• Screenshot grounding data
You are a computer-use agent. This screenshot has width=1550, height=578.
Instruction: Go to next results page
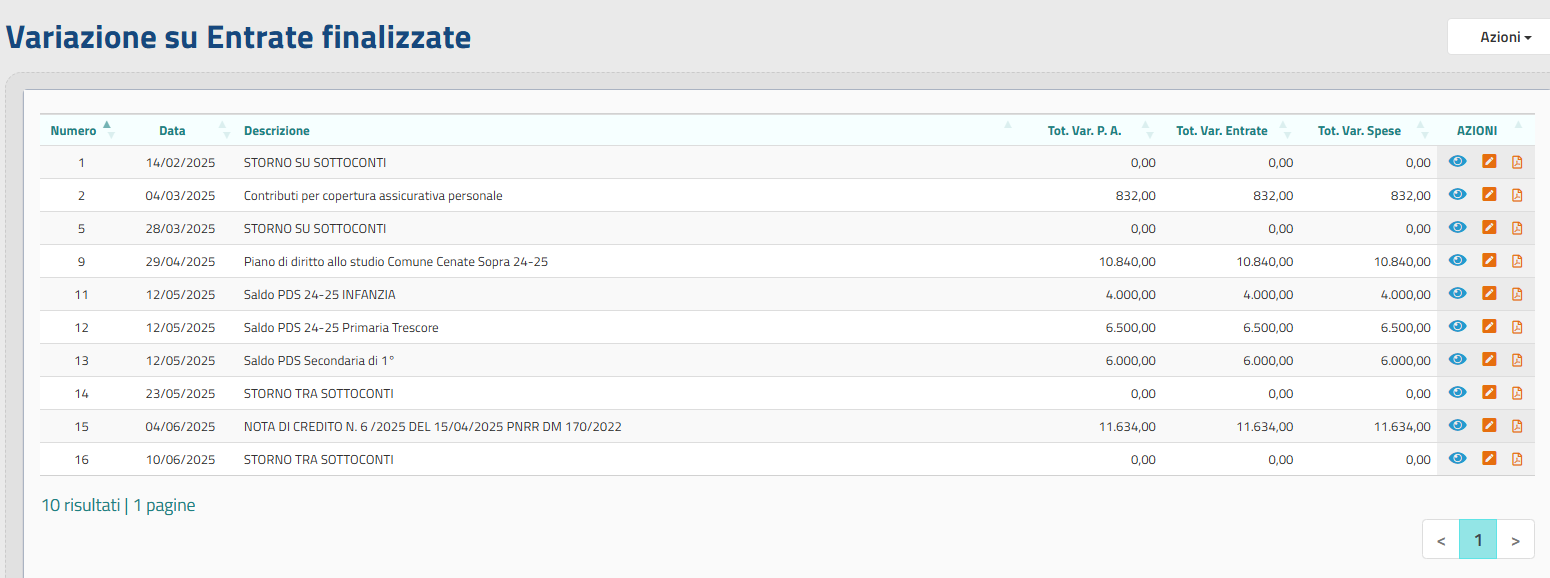click(1516, 540)
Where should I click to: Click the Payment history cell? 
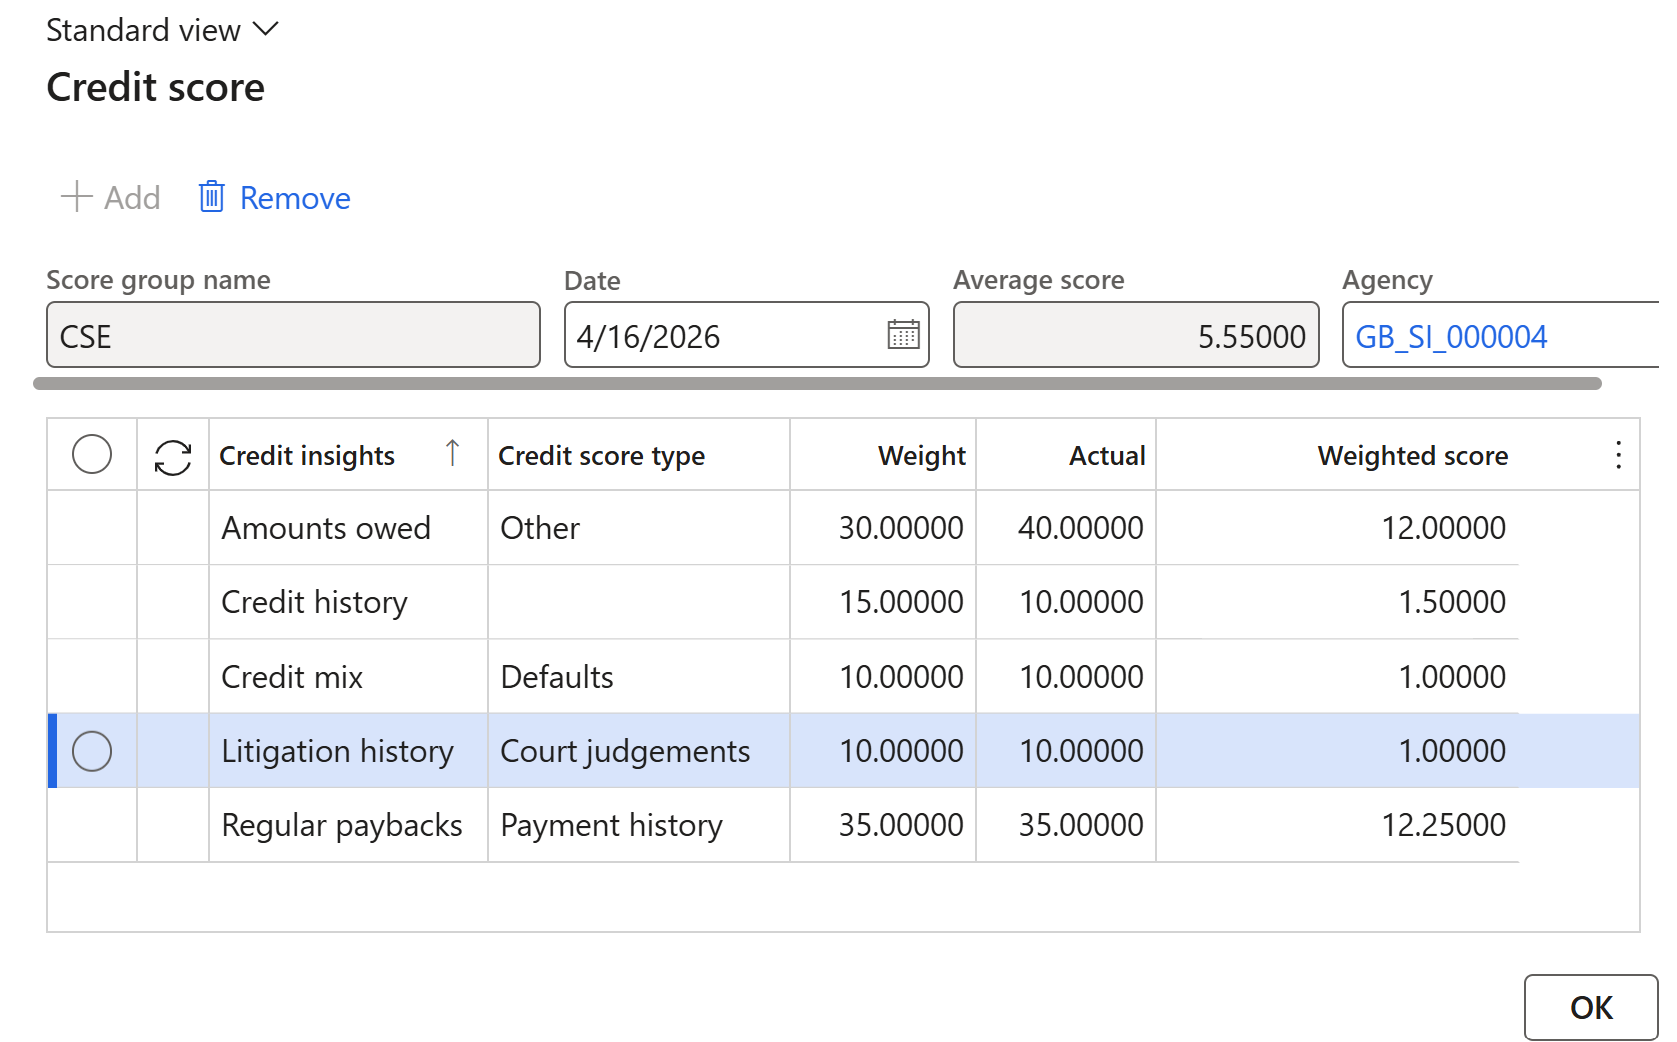611,826
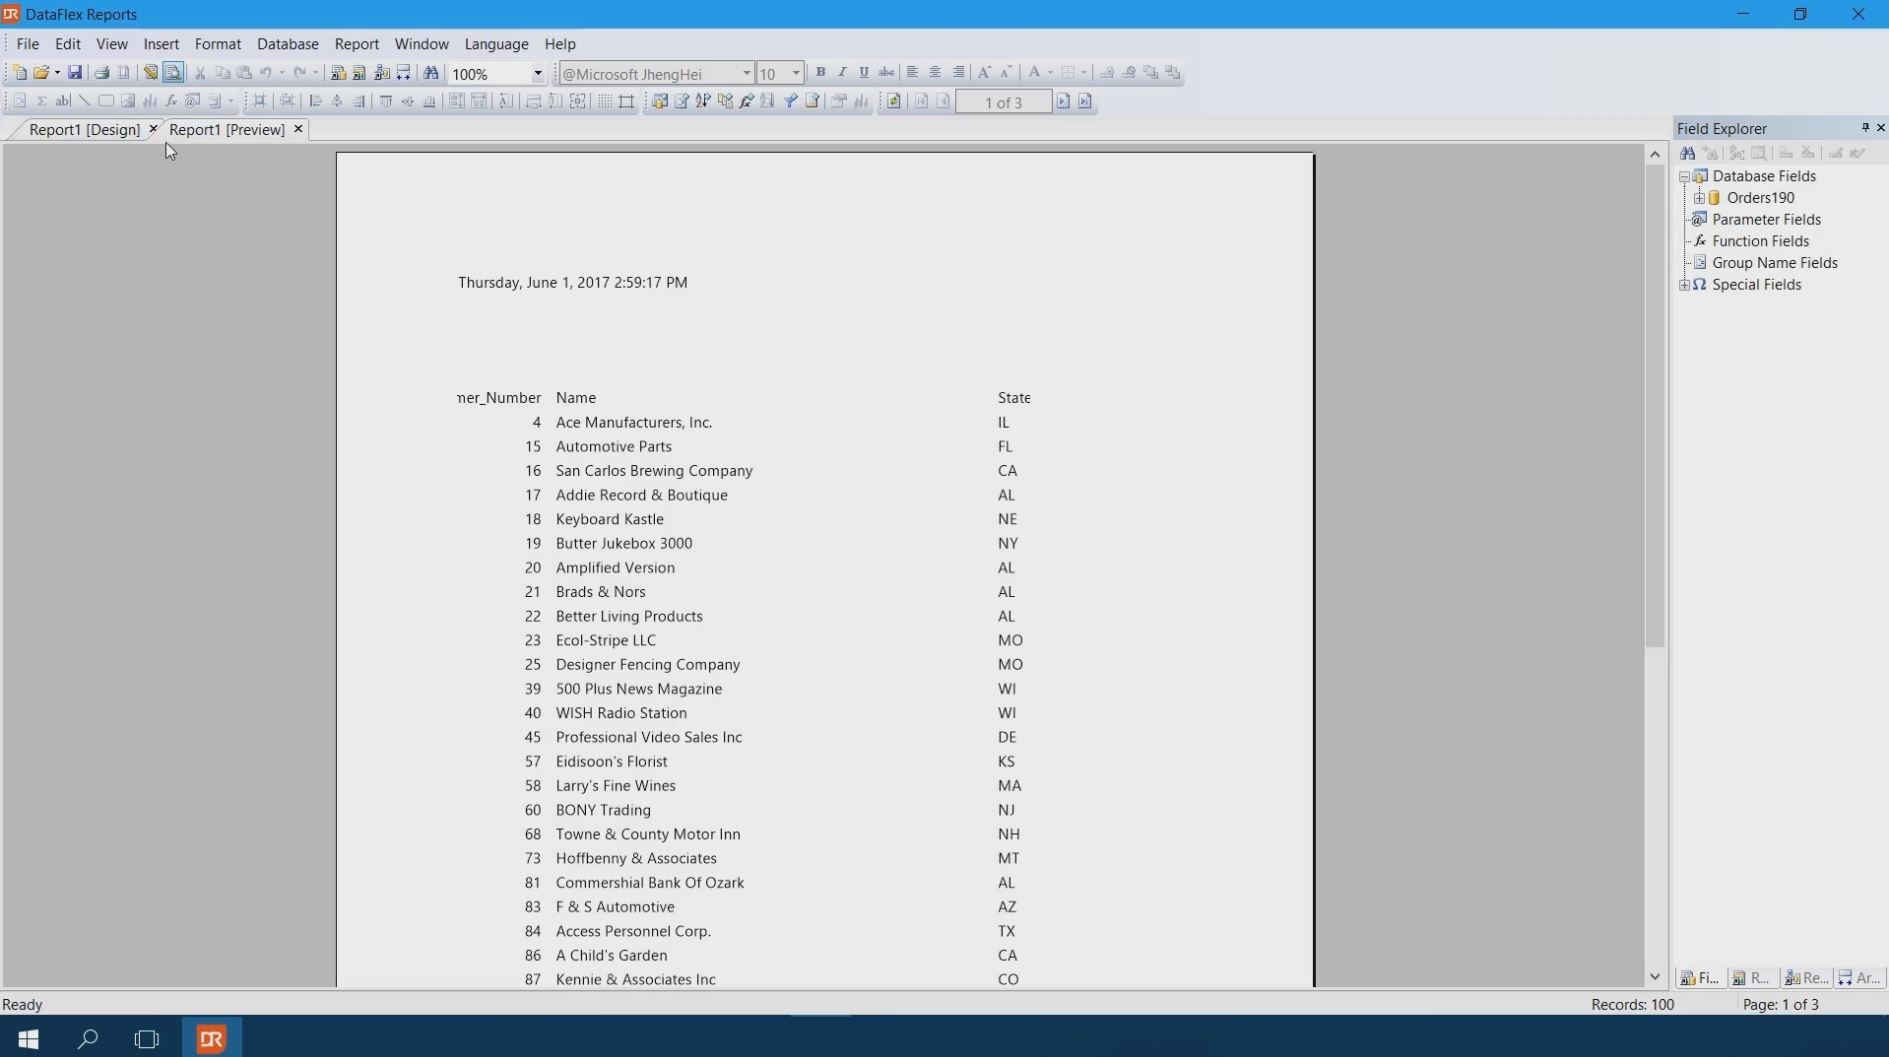1889x1057 pixels.
Task: Save the report with the floppy disk icon
Action: [x=75, y=73]
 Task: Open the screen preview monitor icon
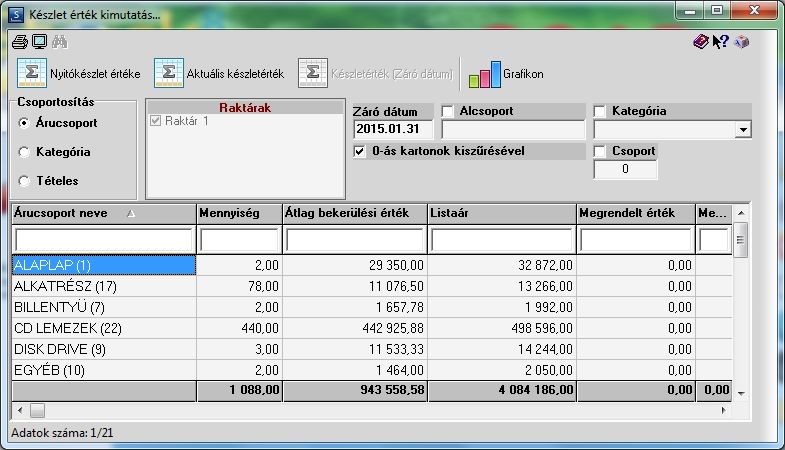[40, 42]
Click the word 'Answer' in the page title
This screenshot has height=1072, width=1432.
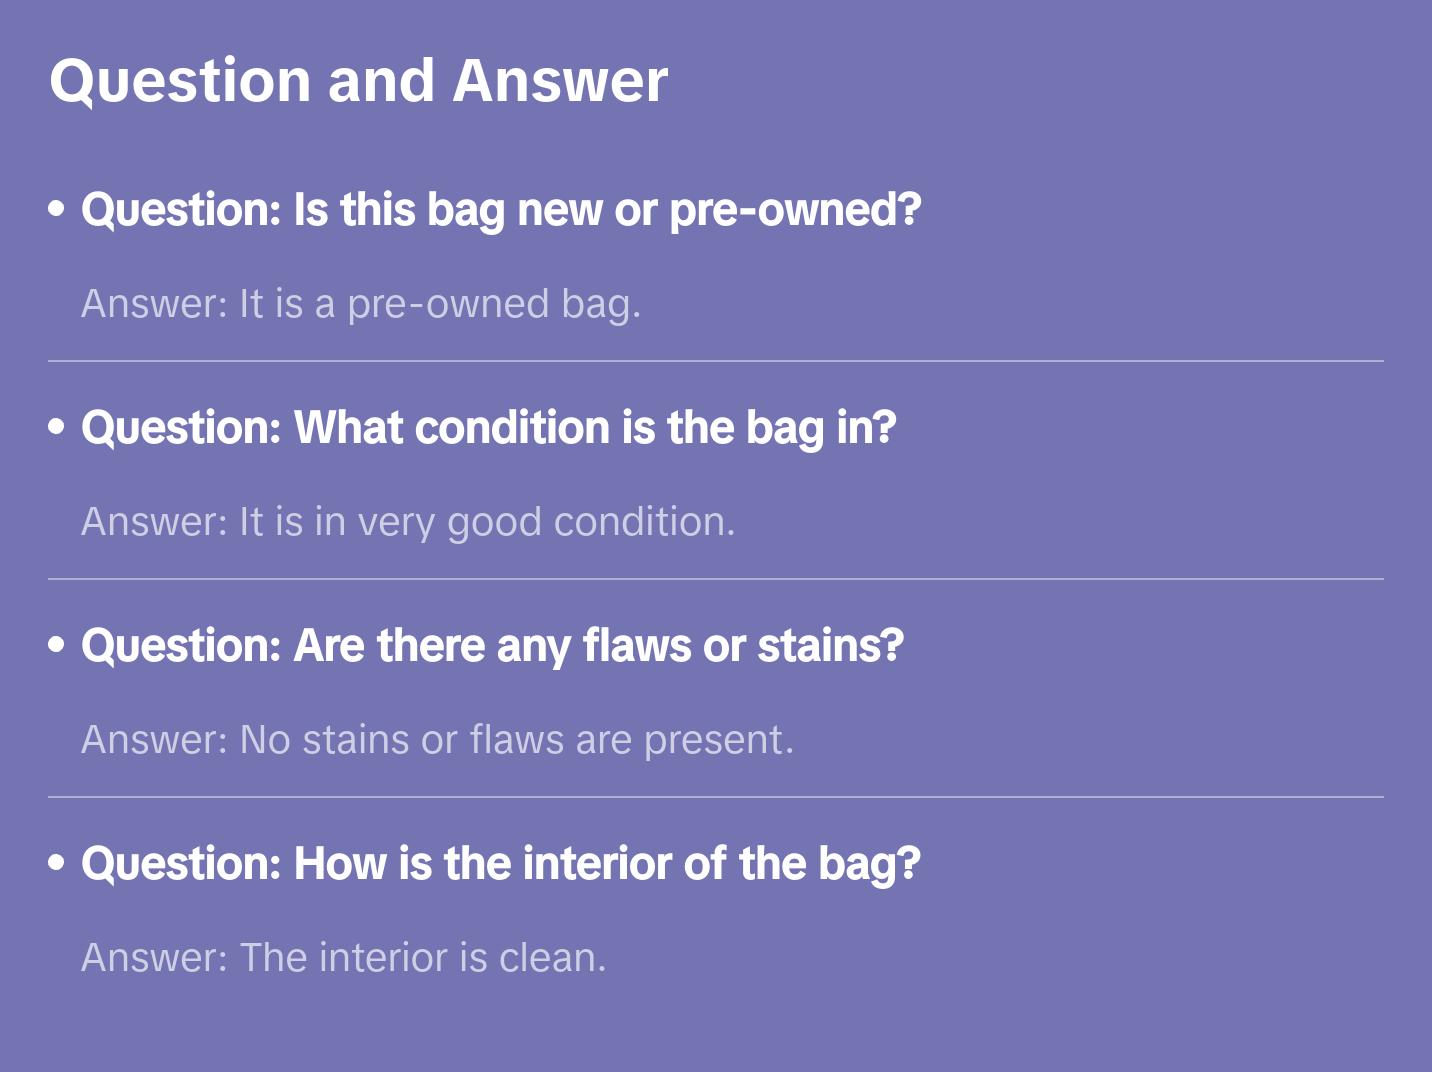pyautogui.click(x=560, y=81)
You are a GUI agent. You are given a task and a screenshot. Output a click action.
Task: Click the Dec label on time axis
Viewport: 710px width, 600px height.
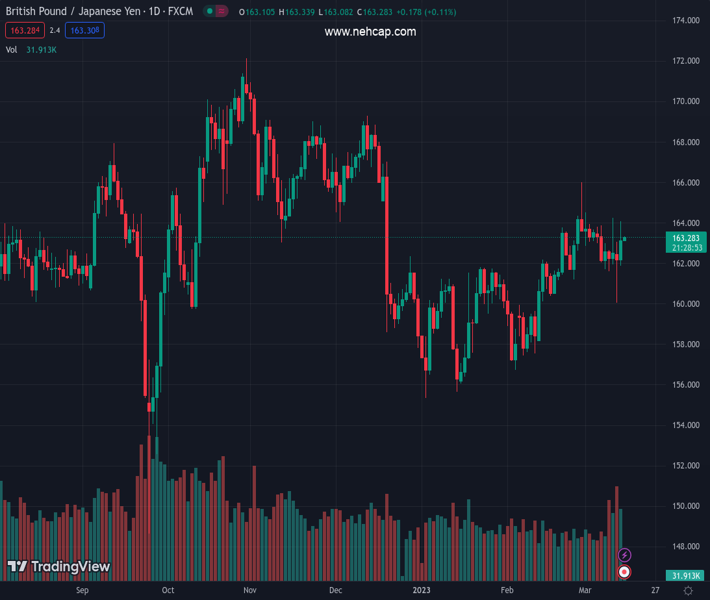[335, 591]
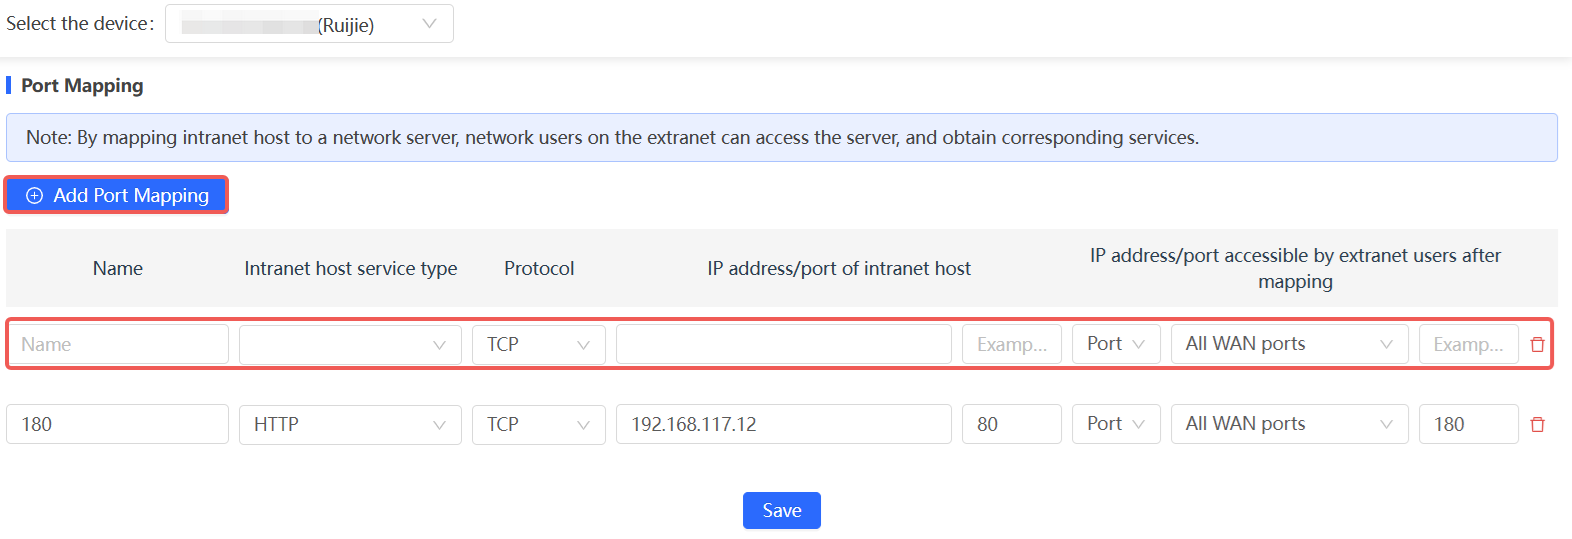The height and width of the screenshot is (539, 1572).
Task: Click the empty intranet host IP field
Action: (x=783, y=344)
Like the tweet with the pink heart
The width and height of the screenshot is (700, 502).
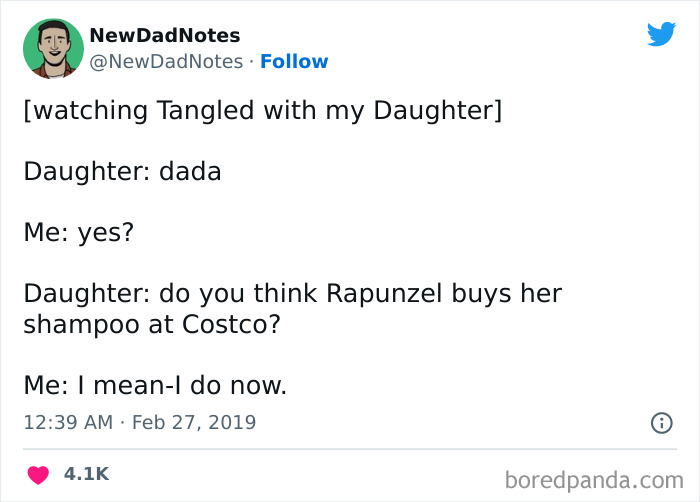point(38,474)
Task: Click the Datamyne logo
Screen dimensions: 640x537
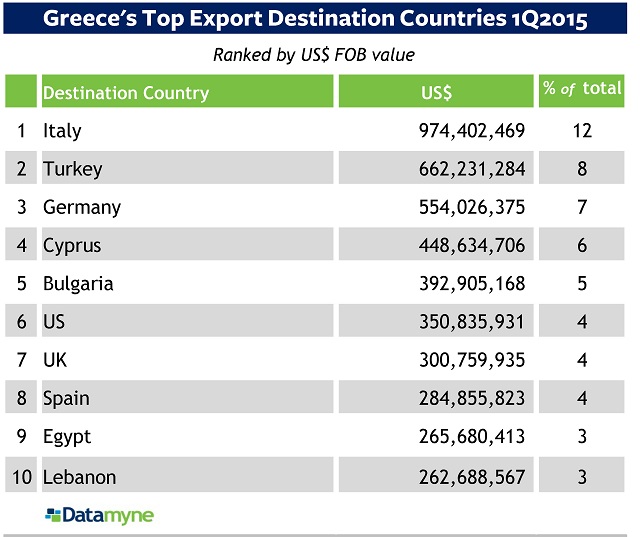Action: (x=99, y=516)
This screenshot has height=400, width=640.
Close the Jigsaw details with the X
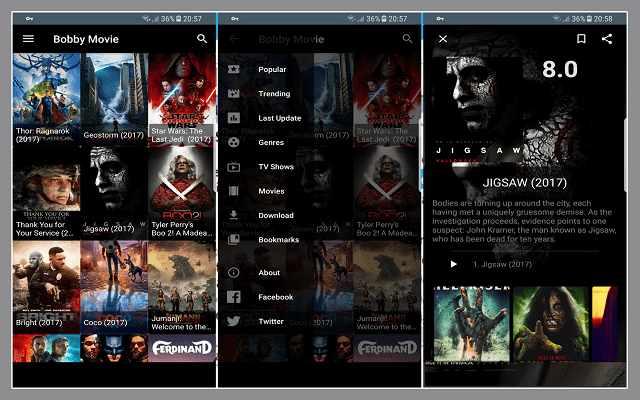[x=443, y=39]
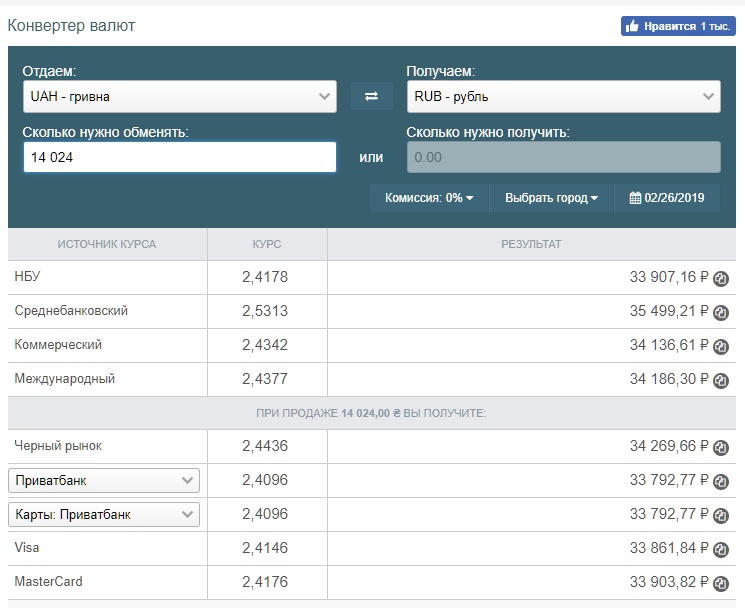Copy the Карты: Приватбанк result value
Viewport: 745px width, 608px height.
[721, 515]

• Task to carry out
Your copy of the entries should be exact and free of pictures.

• Task solution
You are a computer-use agent. This screenshot has width=1550, height=578.
Instruction: Go to next results page
click(1516, 540)
Where should I click to: Click the Payment history cell? 
611,826
1889x1057 pixels.
Task: Save the report with the floppy disk icon
Action: [x=75, y=73]
 Task: Open the screen preview monitor icon
[40, 42]
Click the word 'Answer' in the page title
This screenshot has height=1072, width=1432.
pyautogui.click(x=560, y=81)
You are a GUI agent. You are given a task and a screenshot. Output a click action.
Task: Click the Dec label on time axis
Viewport: 710px width, 600px height.
[335, 591]
The height and width of the screenshot is (539, 1572).
Task: Click the empty intranet host IP field
Action: (x=783, y=344)
Like the tweet with the pink heart
The width and height of the screenshot is (700, 502).
point(38,474)
Task: Click the Datamyne logo
Screen dimensions: 640x537
Action: (x=99, y=516)
This screenshot has height=400, width=640.
Close the Jigsaw details with the X
[x=443, y=39]
Copy the Карты: Приватбанк result value
Viewport: 745px width, 608px height.
[721, 515]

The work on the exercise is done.